3.6. Online A/B Testing

We conduct an online A/B testing for one week on a leading e-commerce platform, Tabobao, to verify the effectiveness of FIVES. Specifically, we first train FIVES on the training data collected from search logs, and then derive the top 5 interactive features with the highest probability according to the learned adjacency tensor $\mathbf{A}$ (please refer to Section 2.5 for the derivation process). The interactive features generated by FIVES are deployed on the online serving system, so that the deployed CTR prediction models (of various architectures) are fed with these features, which eventually affect the ranking of items. The one-week observations show that the interactive features provided by FIVES contributes 0.42% pCTR (page click-through rate, i.e., the ratio of page clicks and page views) and 0.28% uCTR (user click-through rate, i.e., the ratio of user clicks and user views) improvements in the online A/B testing, which demonstrates the effectiveness of FIVES for real-world e-commerce platforms.
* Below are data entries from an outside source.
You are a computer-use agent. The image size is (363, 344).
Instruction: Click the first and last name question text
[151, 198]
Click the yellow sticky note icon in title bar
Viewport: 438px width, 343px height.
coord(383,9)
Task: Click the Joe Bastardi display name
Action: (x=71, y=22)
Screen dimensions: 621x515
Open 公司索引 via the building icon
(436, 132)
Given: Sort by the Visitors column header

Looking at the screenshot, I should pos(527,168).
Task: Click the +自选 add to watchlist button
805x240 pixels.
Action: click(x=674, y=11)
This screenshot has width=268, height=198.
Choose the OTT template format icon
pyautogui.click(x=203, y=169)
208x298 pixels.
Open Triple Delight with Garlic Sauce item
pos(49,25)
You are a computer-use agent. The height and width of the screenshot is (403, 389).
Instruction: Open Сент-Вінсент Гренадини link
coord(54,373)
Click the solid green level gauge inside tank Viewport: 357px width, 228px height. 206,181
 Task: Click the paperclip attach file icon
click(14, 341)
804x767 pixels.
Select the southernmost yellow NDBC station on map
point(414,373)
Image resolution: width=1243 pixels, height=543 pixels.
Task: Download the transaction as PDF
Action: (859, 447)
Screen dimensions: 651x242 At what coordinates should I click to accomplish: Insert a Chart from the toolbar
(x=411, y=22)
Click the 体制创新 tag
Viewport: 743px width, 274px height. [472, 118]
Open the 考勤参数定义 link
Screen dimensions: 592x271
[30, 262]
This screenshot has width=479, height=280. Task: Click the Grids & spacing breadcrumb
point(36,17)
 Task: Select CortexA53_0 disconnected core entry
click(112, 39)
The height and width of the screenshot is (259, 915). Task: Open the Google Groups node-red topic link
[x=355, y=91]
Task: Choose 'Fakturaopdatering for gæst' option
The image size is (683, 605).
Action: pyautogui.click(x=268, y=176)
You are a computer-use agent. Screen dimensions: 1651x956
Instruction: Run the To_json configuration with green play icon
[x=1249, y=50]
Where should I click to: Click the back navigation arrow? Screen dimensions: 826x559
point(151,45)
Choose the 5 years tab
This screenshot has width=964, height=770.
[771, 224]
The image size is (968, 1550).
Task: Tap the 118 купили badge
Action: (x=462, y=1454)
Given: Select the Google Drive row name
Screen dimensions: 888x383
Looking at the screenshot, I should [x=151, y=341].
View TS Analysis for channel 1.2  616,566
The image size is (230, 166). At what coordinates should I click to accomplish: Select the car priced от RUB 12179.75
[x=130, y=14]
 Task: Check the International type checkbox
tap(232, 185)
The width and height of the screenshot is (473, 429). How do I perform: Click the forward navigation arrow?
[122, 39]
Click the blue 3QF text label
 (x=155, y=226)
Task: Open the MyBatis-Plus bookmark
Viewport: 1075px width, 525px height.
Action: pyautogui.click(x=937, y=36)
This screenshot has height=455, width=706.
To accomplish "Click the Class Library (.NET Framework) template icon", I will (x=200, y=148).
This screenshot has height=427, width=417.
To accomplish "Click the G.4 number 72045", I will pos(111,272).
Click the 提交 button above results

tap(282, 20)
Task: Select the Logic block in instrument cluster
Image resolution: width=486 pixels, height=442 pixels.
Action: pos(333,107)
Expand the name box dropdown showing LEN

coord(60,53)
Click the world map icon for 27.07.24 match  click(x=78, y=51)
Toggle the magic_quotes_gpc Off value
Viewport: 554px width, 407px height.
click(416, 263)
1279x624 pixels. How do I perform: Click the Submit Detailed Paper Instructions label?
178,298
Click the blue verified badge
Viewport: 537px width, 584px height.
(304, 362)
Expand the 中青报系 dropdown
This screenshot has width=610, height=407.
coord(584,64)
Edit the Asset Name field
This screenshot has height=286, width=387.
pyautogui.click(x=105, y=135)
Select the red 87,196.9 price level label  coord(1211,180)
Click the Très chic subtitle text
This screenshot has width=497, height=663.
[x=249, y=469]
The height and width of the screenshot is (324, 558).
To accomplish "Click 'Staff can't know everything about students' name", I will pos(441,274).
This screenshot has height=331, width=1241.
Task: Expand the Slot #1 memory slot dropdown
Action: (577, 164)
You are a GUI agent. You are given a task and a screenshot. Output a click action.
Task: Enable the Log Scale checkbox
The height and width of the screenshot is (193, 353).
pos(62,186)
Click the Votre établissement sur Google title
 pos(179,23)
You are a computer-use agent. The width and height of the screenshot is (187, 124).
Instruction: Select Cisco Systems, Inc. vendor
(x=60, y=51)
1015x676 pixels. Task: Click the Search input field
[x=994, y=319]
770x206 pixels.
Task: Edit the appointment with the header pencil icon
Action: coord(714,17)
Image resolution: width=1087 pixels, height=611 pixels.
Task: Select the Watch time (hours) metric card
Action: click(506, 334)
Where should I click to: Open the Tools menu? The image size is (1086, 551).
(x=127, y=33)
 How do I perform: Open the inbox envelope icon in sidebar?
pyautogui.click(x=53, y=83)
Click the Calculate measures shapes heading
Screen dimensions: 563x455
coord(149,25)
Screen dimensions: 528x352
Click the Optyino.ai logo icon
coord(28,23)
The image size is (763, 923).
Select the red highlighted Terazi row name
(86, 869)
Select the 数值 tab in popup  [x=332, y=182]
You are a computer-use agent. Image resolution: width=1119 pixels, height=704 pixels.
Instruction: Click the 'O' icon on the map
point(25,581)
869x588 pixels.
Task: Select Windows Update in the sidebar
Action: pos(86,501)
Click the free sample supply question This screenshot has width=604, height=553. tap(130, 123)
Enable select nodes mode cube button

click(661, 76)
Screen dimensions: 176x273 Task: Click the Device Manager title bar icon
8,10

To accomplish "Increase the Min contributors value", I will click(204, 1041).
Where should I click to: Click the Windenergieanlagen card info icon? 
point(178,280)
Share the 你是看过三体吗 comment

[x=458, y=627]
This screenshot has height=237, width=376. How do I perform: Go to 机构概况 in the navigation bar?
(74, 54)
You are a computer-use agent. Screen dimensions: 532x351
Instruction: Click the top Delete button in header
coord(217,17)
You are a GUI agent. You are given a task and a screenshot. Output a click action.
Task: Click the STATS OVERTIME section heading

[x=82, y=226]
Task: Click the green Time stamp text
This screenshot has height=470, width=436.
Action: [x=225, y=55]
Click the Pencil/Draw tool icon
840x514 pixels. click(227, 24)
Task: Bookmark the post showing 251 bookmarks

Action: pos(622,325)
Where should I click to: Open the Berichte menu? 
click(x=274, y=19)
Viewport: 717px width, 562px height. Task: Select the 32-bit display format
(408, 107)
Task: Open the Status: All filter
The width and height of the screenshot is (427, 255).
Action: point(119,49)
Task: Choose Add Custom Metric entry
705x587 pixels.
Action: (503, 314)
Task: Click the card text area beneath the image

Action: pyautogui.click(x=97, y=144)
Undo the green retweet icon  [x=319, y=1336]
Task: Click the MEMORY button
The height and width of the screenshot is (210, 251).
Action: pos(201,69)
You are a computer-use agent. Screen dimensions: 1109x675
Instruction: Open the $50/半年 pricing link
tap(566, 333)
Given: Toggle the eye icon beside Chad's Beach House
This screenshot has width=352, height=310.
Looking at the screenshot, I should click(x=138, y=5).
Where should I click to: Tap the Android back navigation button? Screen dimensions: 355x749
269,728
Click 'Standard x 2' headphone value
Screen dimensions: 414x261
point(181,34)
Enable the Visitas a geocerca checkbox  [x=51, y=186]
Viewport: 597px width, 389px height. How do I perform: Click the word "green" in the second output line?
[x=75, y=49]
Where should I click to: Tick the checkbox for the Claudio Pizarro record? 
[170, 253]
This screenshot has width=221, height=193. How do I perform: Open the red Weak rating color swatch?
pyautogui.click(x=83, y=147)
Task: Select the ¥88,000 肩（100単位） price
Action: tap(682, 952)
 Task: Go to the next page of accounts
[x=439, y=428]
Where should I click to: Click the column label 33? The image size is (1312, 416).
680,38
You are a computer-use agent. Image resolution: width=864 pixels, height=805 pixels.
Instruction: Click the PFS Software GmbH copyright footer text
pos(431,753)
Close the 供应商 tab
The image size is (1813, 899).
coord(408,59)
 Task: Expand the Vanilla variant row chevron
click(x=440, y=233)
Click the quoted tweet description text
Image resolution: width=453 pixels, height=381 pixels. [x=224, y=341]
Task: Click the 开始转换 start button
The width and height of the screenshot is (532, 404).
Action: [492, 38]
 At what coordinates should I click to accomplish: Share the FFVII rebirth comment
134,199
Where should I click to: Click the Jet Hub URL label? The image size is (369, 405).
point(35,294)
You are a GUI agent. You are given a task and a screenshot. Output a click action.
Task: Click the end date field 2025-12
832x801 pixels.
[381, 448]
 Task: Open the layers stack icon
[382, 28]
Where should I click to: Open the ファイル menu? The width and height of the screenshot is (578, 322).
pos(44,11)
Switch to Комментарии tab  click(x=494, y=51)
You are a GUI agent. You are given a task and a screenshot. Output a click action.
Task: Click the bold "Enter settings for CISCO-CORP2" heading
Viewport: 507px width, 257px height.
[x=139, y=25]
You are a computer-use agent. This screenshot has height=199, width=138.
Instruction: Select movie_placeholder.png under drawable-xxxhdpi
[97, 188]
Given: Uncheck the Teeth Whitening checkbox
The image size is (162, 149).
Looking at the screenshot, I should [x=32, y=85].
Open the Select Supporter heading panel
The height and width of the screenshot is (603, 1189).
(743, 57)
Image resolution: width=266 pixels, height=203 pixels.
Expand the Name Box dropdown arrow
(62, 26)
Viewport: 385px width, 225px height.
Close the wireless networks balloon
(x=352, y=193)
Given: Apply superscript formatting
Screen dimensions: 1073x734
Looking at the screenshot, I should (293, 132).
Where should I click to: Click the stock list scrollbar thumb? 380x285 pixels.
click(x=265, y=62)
Moreover, we deploy FIVES as AI utilities on Alibaba Cloud¹¹1https://cn.aliyun.com/product/bigdata/product/learn to empower a broader range of real-world businesses. The data scientists from both Alibaba and the customers of Alibaba Cloud who want to generate useful interactive features can benefit from our proposed FIVES, especially those who demand for the interpretability of generated features.

4. Related Works

To save data scientists from the tedious processes of manually feature generation, automatic feature interaction, one important topic of Automated Machine Learning (AutoML) (Hutter et al., 2019; Yao et al., 2019; Zöller and Huber, 2019; Khurana, 2018), has received a lot of attention from both academia and industry. Recent works on automatic feature interaction can be roughly divided into two categories: search-based (Kanter and Veeramachaneni, 2015; Katz et al., 2016; Luo et al., 2019; Liu et al., 2020a) and DNN-based (Juan et al., 2016; Shan et al., 2016; Guo et al., 2017; Lian et al., 2018; Xu et al., 2019; Rendle, 2010; Li et al., 2019; Song et al., 2019; Wang et al., 2020; Wang et al., 2017).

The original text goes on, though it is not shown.